Horizontal gene transfer via plasmids could favour cooperation in bacteria, because transfer of a cooperative gene turns non-cooperative cheats into cooperators. This hypothesis has received support from theoretical, genomic and experimental analyses. In contrast, we show here, with a comparative analysis across 51 diverse species, that genes for extracellular proteins, which are likely to act as cooperative ‘public goods’, were not more likely to be carried on either: (i) plasmids compared to chromosomes; or (ii) plasmids that transfer at higher rates. Our results were supported by theoretical modelling which showed that while horizontal gene transfer can help cooperative genes initially invade a population, it has less influence on the longer-term maintenance of cooperation. Instead, we found that genes for extracellular proteins were more likely to be on plasmids when they coded for pathogenic virulence traits, in pathogenic bacteria with a broad host-range.

The first dataset 'genome_data' contains information on the 1632 genomes analysed in our study. Each row in the data file corresponds to a replicon, which is lablled as either 'chromosome' or 'plasmid' in the 'replicon_type' column. Each replicon has its own 'accession_number'. Each genome has one chromosome (except for Vibrio parahaemolyticus which has two) and at least one plasmid. All replicons from a genome have the same value in the columns 'species_name' and 'strain_name', which can be used by grouping variables in R. For each replicon, we used PSORTb v3.0 to predict the subcellular localisation of every protein. The number of proteins in each of the possible localisations (depending on the gram stain) is listed in the corresponding columns i.e. extracellular, cytoplasmic, periplasmic. Other data analysed in the paper are included in this dataset, including the pathogenicity & host-range category of the species, MOBsuite mobility predictions for each plasmid, and pangenome core & accessory %s from PanX. Also included is data on the number of environments each species's 16S rRNA was sequenced in, with a column for each of the five habitats and the total number. A '1' denotes it was sequenced in that environment, a '0' denotes it was not. These occur twice, once for the original data from Garcia-Garcera & Rocha (2020), labelled with 'gg' at the beginning, and second for our categorisation of species based on the literature.

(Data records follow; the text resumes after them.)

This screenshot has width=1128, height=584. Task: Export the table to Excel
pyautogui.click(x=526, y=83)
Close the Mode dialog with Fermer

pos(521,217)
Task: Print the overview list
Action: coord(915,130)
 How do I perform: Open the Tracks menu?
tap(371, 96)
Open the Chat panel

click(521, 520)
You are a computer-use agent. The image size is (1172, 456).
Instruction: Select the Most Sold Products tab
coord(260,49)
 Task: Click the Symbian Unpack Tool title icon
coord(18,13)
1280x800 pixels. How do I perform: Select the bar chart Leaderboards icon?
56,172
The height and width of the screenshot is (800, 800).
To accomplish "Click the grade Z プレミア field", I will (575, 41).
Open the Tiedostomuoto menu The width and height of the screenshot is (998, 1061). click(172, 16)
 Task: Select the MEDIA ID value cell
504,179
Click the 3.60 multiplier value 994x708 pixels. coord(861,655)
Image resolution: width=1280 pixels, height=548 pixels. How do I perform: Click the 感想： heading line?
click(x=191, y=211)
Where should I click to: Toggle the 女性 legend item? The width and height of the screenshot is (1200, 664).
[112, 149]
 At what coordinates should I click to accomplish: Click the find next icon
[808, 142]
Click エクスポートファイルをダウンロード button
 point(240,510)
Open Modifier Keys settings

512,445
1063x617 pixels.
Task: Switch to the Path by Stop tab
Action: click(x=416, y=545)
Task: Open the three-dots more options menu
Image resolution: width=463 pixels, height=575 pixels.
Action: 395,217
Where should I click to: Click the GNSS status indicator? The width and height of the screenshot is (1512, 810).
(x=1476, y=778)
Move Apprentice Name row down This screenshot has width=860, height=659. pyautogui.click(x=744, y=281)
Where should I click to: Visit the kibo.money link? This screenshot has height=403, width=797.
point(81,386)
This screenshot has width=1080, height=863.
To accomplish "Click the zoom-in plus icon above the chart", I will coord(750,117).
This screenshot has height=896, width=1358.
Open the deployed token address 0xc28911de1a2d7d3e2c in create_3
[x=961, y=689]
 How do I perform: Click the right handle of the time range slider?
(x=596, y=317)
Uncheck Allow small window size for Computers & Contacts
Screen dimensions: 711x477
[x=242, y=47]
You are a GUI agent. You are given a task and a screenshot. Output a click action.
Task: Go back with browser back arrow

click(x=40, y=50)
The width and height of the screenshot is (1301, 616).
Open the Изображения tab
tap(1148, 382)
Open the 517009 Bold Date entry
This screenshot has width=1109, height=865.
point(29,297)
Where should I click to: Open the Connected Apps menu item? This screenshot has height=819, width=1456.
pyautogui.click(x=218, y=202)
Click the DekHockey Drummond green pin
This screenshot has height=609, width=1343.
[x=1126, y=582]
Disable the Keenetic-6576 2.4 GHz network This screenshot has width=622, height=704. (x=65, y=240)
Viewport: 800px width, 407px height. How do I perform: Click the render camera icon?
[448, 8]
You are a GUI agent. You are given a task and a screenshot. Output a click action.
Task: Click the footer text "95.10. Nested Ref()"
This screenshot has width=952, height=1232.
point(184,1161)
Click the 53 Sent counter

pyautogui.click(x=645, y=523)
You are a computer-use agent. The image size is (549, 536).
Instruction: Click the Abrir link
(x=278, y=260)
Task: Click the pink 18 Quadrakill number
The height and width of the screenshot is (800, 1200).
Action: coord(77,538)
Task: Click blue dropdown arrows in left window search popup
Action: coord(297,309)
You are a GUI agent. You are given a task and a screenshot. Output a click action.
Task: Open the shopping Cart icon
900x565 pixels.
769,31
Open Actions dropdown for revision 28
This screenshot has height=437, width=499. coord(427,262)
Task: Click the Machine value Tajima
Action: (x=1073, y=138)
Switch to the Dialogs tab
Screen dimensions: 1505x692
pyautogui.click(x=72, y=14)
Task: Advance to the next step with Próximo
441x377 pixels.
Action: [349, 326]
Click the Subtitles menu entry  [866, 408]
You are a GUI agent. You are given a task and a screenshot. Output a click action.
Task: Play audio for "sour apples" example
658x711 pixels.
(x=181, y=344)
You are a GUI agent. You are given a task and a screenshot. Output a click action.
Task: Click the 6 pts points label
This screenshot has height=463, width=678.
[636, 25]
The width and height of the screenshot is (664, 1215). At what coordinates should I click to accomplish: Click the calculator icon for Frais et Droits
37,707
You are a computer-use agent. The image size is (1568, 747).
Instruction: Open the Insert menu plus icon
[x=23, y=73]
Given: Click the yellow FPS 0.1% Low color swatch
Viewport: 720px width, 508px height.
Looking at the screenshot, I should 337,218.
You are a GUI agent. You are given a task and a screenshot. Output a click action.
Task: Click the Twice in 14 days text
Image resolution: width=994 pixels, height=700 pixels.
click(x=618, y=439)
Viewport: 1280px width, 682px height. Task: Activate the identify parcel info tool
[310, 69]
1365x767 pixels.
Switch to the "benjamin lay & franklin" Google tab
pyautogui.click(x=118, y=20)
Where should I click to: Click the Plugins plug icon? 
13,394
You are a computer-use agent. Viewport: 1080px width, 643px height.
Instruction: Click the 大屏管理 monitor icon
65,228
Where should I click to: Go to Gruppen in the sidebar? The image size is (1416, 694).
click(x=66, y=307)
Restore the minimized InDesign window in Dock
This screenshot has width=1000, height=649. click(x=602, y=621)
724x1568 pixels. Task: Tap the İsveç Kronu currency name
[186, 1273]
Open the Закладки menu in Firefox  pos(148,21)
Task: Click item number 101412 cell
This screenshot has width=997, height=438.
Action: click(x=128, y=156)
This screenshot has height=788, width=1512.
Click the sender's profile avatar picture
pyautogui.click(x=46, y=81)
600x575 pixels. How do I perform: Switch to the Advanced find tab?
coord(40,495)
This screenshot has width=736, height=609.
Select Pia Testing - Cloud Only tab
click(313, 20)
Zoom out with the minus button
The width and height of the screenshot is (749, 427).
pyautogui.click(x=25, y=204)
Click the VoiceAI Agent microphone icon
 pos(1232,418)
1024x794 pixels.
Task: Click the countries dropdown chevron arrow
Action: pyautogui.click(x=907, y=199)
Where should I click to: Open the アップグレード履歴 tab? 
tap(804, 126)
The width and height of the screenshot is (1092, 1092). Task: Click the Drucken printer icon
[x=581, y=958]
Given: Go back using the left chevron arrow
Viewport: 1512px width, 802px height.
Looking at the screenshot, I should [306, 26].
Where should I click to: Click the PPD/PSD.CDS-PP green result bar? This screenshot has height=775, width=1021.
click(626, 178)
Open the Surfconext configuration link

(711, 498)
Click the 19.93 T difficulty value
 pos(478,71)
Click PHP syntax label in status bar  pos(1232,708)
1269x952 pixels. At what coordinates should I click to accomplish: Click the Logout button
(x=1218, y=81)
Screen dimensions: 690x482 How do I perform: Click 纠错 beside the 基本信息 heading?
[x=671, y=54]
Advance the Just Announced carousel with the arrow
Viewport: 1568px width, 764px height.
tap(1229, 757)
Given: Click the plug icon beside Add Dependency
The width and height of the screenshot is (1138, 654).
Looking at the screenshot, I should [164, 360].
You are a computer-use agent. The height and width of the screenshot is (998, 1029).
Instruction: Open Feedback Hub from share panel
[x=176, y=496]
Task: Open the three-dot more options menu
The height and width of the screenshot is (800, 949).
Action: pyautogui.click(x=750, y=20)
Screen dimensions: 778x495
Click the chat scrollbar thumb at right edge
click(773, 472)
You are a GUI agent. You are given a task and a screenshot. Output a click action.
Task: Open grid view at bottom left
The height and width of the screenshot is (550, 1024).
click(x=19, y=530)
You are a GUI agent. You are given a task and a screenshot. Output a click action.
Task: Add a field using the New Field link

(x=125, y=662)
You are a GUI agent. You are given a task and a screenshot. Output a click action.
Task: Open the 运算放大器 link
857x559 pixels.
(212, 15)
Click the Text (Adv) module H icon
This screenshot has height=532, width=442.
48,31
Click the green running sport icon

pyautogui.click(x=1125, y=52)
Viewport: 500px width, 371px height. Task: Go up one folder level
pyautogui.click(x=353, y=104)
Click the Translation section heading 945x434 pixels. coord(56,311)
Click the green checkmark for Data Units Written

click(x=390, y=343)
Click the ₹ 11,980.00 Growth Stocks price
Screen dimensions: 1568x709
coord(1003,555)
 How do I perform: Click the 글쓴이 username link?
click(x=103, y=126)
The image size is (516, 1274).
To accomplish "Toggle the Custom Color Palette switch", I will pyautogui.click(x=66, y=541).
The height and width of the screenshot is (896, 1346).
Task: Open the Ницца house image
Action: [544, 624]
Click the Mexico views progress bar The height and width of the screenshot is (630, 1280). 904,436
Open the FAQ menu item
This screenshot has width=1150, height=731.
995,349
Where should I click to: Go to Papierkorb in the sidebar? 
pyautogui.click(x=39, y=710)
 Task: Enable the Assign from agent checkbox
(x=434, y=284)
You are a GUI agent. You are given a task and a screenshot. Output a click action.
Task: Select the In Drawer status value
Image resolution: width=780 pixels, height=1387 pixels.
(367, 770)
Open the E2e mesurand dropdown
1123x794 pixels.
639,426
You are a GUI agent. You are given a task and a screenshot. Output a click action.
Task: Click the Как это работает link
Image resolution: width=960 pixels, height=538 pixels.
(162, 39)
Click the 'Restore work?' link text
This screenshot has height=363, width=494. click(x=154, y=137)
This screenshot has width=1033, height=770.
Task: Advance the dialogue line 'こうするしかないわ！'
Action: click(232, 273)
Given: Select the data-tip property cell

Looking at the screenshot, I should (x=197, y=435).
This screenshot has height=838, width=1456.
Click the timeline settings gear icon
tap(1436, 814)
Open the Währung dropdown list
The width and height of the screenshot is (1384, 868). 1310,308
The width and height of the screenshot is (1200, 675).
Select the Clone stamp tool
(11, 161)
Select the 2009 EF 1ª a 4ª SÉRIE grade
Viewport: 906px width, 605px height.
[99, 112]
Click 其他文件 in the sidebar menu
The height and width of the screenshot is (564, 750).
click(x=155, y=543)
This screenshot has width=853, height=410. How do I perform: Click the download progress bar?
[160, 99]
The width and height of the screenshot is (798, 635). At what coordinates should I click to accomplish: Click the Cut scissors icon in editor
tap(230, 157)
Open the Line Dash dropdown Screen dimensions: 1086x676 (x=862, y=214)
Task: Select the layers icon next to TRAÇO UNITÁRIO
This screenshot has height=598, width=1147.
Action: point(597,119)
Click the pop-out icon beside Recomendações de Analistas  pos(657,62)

The second dataset 'MP3_protein_predictions' contains MP3 pathogenicity predictions for every extracellular protein in all broad and narrow host-range genomes (one protein per row). The 'accession_number', 'strain_name' and 'species_name' columns indicate which replicon, genome and species each protein is from. The hybrid prediction we used is in the 'Hybrid.Prediction' column. Using grouping variables in R means the number of 'pathogenic' and 'non-pathogenic' proteins can be tallied for each replicon, and then combined with the data in 'genome_data' for analysis.